Staff knew people well and positive, caring relationships had been developed. People were encouraged to express their views and these were communicated to staff in a variety of ways – verbally, through physical gestures or body language. People were involved in decisions about their care as much as they were able. Their privacy and dignity were respected and promoted. Staff understood how to care for people in a sensitive way.

Care plans provided information about people in a person-centred way. People’s personal histories had been recorded and their preferences, likes and dislikes were documented so that staff knew how people wished to be supported. There was a variety of activities and outings on offer which people could choose to do. Complaints were dealt with in line with the provider’s complaints procedure.

Weekly and monthly checks were carried out to monitor the quality of the service provided. There were regular staff meetings and feedback was sought on the quality of the service provided. People and staff were able to influence the running of the service and make comments and suggestions about any changes. Regular one to one meetings with staff and people took place. These meetings enabled the registered manager and provider to monitor if people’s needs were being met.

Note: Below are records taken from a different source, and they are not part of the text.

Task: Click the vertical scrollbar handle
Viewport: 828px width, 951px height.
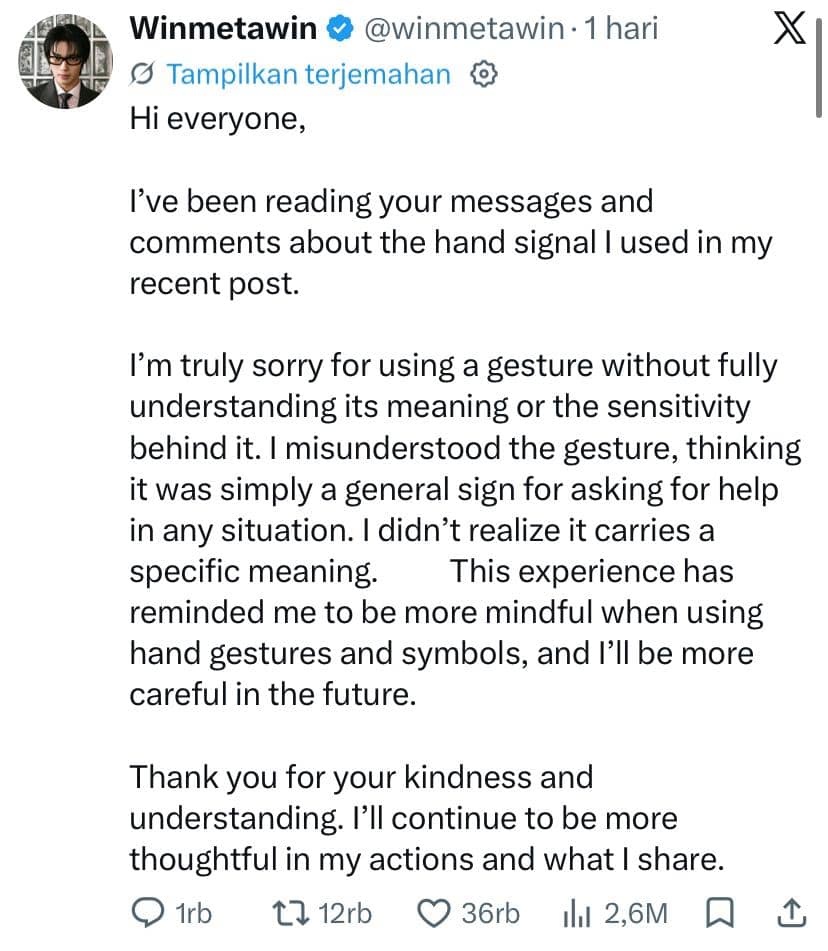Action: [x=819, y=68]
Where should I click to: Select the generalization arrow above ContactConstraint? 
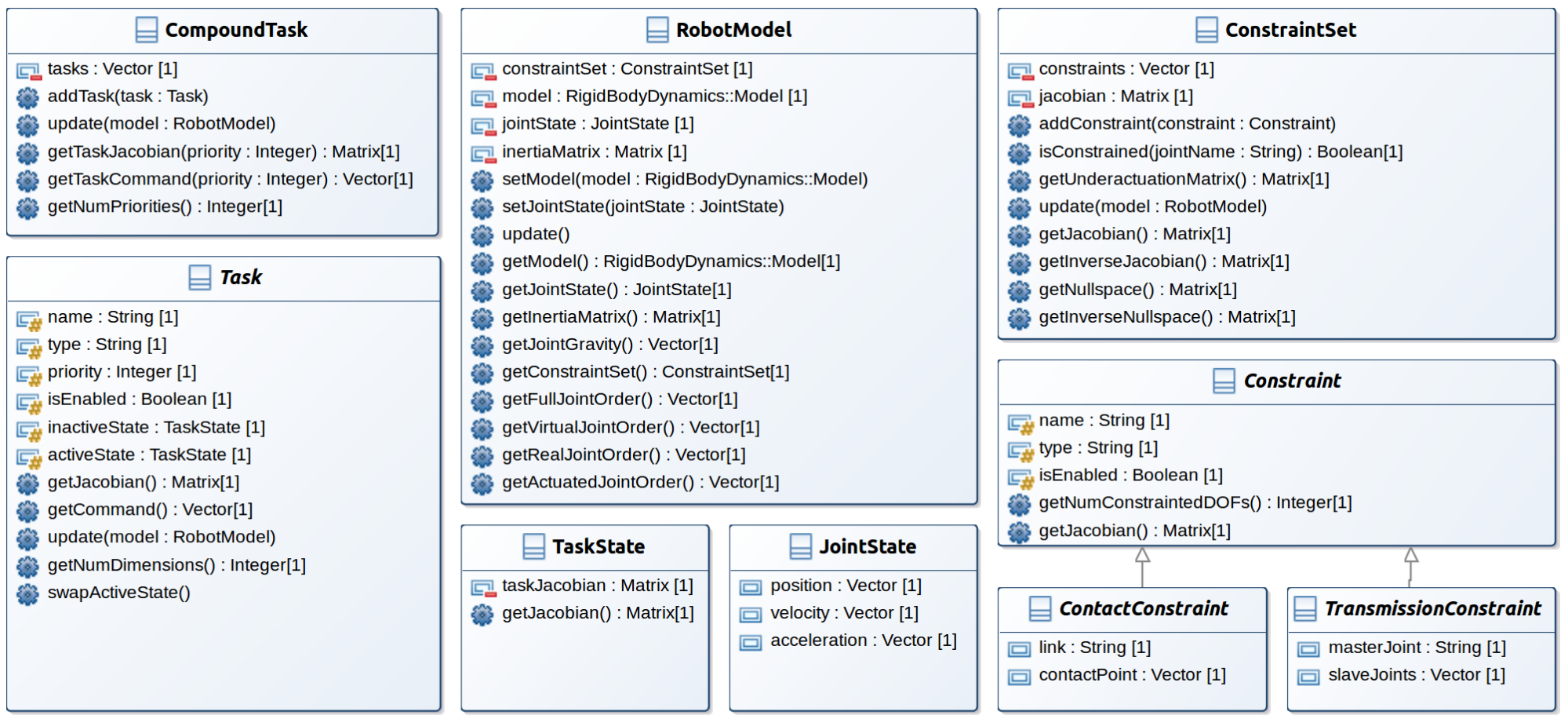(1142, 557)
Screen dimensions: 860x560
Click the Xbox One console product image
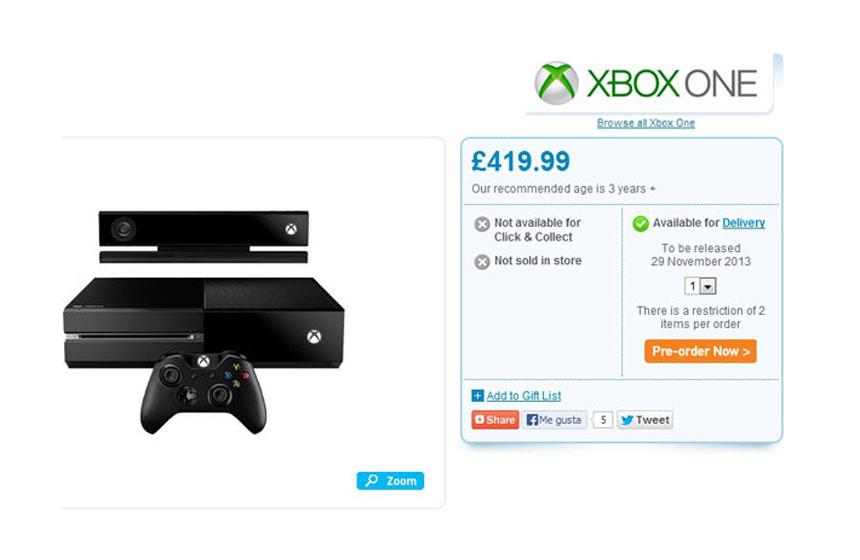pyautogui.click(x=204, y=322)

23rd February 2014 - During a routine inspection pdf icon

People’s views and experiences were taken into account in the way the service was provided and delivered in relation to their care. People’s privacy, dignity and independence were respected. One person told us that they attended a stroke association meeting every week and that they had been on holiday.

Care and treatment was planned and delivered in a way that was intended to ensure people's safety and welfare. We were only able to speak to one person. They told us that they were happy with the care that was provided by the home.

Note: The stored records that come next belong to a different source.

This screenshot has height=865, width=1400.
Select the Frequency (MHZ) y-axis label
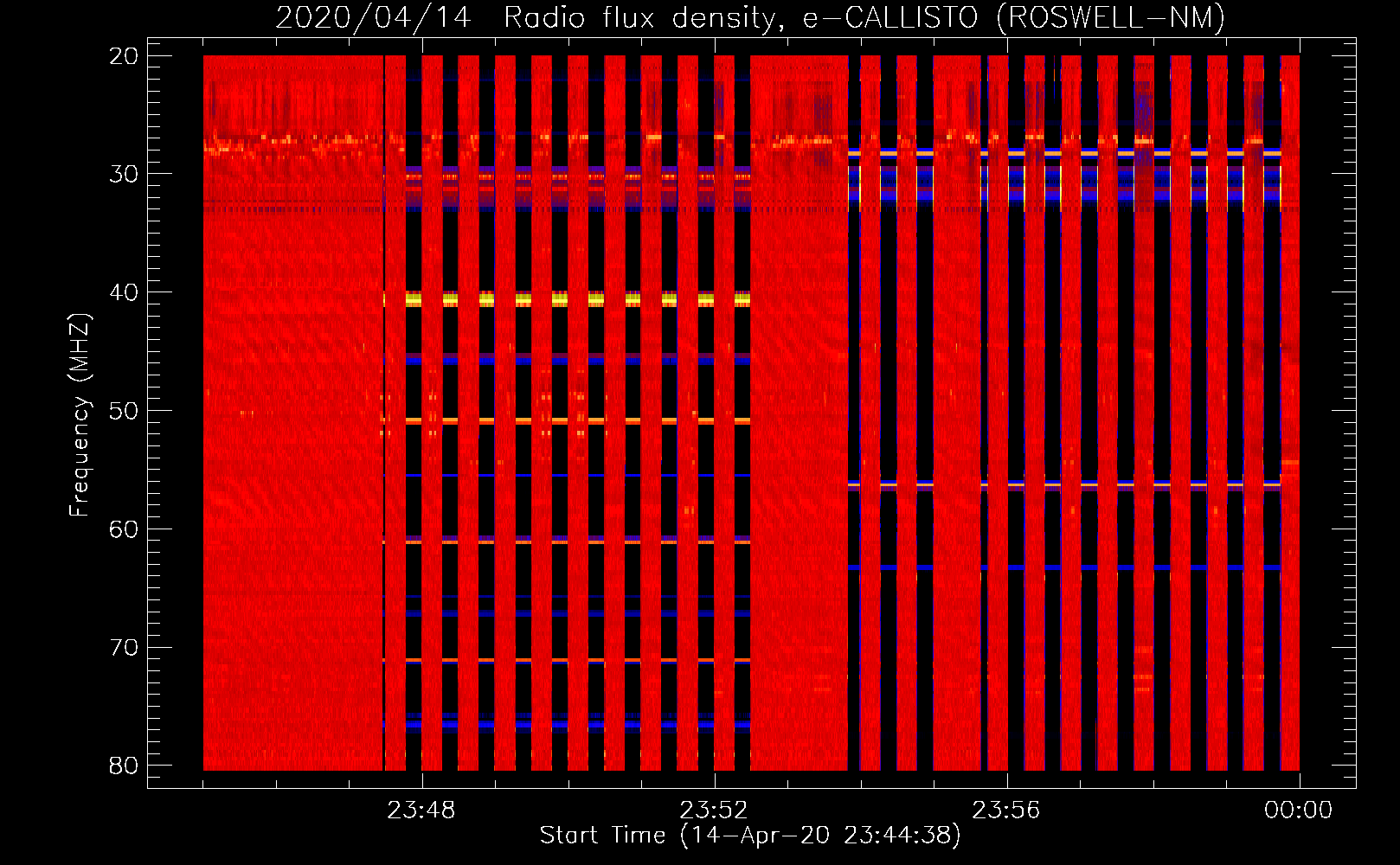pos(80,415)
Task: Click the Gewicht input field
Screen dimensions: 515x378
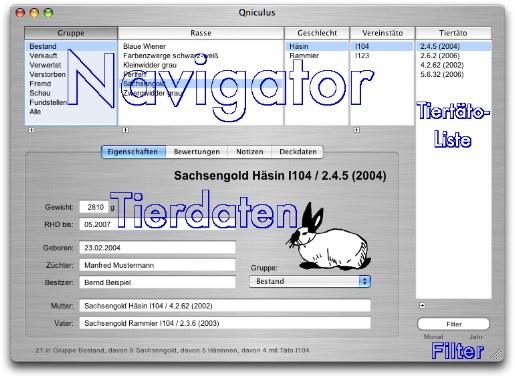Action: tap(94, 207)
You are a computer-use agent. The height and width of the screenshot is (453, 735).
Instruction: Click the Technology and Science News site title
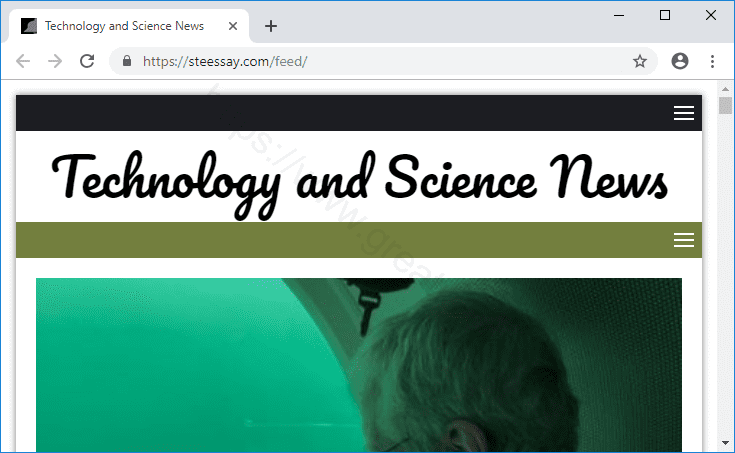360,181
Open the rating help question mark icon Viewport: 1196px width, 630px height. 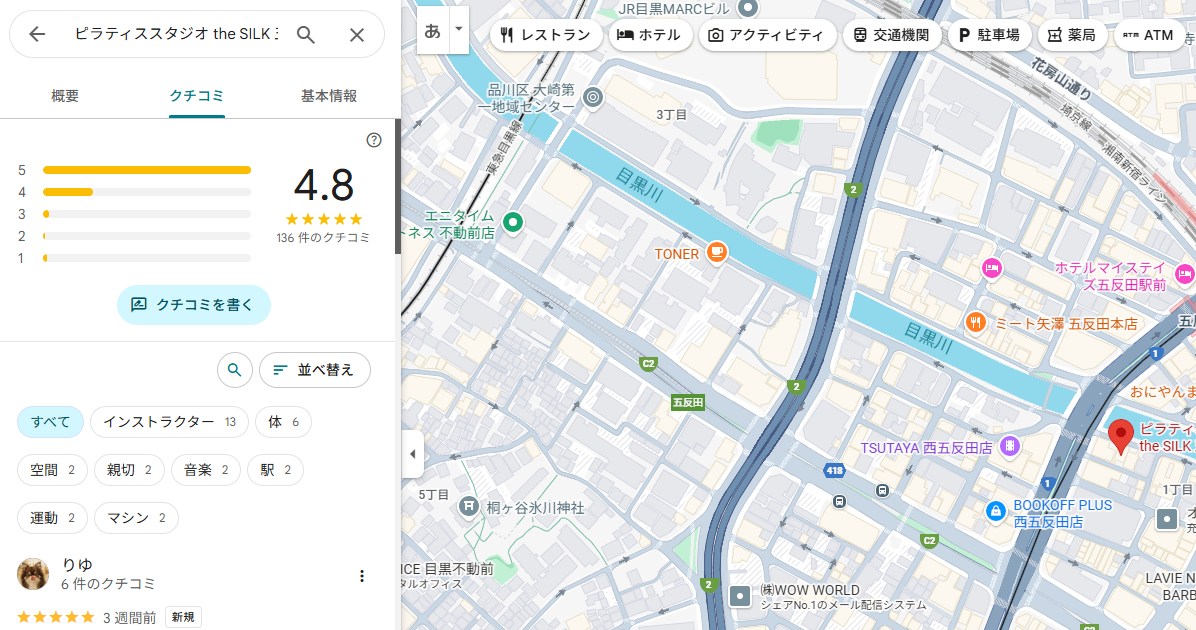[374, 140]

People who use the service were protected from the risk of abuse, because the provider had taken reasonable steps to identify the possibility of abuse and prevent abuse from happening. We spoke to two members of staff. They were able to tell us about the different types of abuse and how to identify if someone had been abused.

People were cared for by staff who were supported to deliver care and treatment safely and to an appropriate standard. We spoke to two staff members who told us that they felt supported and enjoyed their work. One staff member told us they "Love it. Like working with a team". Another staff member told us "Love it. Feel supported".

There was an effective complaints system available. A staff member told us "All complaints are taken seriously. We haven't had any for a long time".

15th February 2013 - During a routine inspection pdf icon

During this visit we met the people who used the service and spoke with the registered manager and one member of staff. We used a number of different methods to help us understand the experiences of people using the service, because the people using the service had complex needs which meant they were not all able to tell us their experiences. We observed the care and support being given and how staff interacted with people. We saw that staff communicated well with people who used the service and promoted a supportive environment.

One person who used the service told us that they enjoyed living at the home and they liked their bedrooms. They also said that they liked the staff working there, and they felt safe living there. They had no complaints.

We saw that people’s needs were assessed and care and treatment was planned and delivered in line with their individual care plan. We spoke to staff and reviewed records which showed us that people were protected from abuse.

Staff received ongoing training and supervision which provided them with the skills and knowledge to meet the needs of the people they were supporting. The provider may like to note that staff commented that they were concerned by the staffing levels during the night due to one person's nocturnal epilepsy which was impacting on other people's sleep.

The Provider had effective systems in place to monitor and assess the quality of the service.

13th October 2011 - During an inspection in response to concerns pdf icon

We spoke to someone who had recently moved to the service. They said they were settling in and had been involved in the decision making process to move to the home.